Tumor necrosis factor beta (TNF-β), also known as lymphotoxin-alpha (LT-α), is a cytokine belonging to the TNF superfamily. It shares structural homology with TNF-α (~30% amino acid sequence identity) but differs in cellular sources and receptor interactions. TNF-β is primarily produced by activated lymphocytes, including T cells and B cells, and plays a critical role in immune regulation, lymphoid organ development, and inflammatory responses.
As a transmembrane protein, TNF-β can be cleaved to release a soluble homotrimeric form that binds to TNF receptors (TNFR1/TNFR2) and herpesvirus entry mediator (HVEM). Its signaling activates pathways such as NF-κB and MAPK, modulating cell survival, apoptosis, and inflammation. Notably, TNF-β synergizes with TNF-α in promoting cytotoxic effects on tumor cells and regulating adaptive immunity. However, dysregulated TNF-β expression is implicated in autoimmune diseases (e.g., rheumatoid arthritis) and chronic inflammation.
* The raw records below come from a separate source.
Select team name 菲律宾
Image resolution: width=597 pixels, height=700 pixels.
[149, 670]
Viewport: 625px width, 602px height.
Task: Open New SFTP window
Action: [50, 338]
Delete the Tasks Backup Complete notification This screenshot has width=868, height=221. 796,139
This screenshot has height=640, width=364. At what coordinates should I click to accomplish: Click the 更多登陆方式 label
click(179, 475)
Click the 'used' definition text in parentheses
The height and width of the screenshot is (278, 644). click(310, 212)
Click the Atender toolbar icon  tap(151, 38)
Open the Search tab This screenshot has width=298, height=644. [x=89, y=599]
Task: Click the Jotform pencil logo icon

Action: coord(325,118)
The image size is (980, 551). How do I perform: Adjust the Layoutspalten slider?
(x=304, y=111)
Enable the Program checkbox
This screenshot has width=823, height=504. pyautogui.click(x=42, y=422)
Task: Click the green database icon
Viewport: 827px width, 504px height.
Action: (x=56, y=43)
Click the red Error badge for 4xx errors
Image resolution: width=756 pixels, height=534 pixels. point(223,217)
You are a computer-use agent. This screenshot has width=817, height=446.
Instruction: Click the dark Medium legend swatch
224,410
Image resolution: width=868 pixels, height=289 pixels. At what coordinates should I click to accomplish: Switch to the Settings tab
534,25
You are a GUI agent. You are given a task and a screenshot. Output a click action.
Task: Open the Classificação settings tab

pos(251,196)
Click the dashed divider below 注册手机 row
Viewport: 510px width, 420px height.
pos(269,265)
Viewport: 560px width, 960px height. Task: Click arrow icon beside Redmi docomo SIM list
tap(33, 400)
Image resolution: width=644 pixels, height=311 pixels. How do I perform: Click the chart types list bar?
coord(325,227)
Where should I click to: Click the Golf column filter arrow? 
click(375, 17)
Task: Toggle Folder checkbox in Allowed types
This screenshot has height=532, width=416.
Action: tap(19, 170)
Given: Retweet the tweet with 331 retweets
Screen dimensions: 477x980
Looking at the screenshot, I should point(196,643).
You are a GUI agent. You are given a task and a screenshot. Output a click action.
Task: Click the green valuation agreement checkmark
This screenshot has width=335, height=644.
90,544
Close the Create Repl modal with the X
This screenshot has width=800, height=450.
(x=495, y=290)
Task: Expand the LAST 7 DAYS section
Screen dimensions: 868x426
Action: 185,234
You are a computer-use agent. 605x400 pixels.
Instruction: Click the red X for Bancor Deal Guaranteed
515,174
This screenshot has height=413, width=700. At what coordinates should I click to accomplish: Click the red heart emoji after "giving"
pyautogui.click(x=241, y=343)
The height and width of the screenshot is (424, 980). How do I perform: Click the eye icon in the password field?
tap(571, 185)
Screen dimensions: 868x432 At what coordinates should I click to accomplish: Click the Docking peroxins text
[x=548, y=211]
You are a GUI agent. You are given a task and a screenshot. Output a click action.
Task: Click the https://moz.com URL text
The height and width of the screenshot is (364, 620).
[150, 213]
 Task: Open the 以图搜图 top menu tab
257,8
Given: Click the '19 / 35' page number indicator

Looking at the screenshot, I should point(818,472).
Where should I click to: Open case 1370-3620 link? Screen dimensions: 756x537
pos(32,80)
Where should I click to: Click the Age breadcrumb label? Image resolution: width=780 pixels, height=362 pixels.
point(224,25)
Recombinant TNF-β proteins are typically produced using mammalian expression systems (e.g., CHO or HEK293 cells) to ensure proper folding and post-translational modifications. Purification involves affinity chromatography and ion-exchange methods. Quality control includes SDS-PAGE, Western blot, and functional assays (e.g., cytotoxicity tests on TNF-sensitive cell lines like L929).
In research, recombinant TNF-β serves as a tool to study lymphoid neogenesis, immune cell crosstalk, and TNF receptor signaling dynamics. Therapeutic applications focus on neutralizing TNF-β activity in autoimmune disorders or leveraging its pro-inflammatory properties in cancer immunotherapy. Challenges persist in managing its pleiotropic effects, as systemic inhibition or overexpression may lead to off-target immune modulation. Recent studies also explore its role in infectious disease responses and tertiary lymphoid structure formation, highlighting its multifaceted biological significance.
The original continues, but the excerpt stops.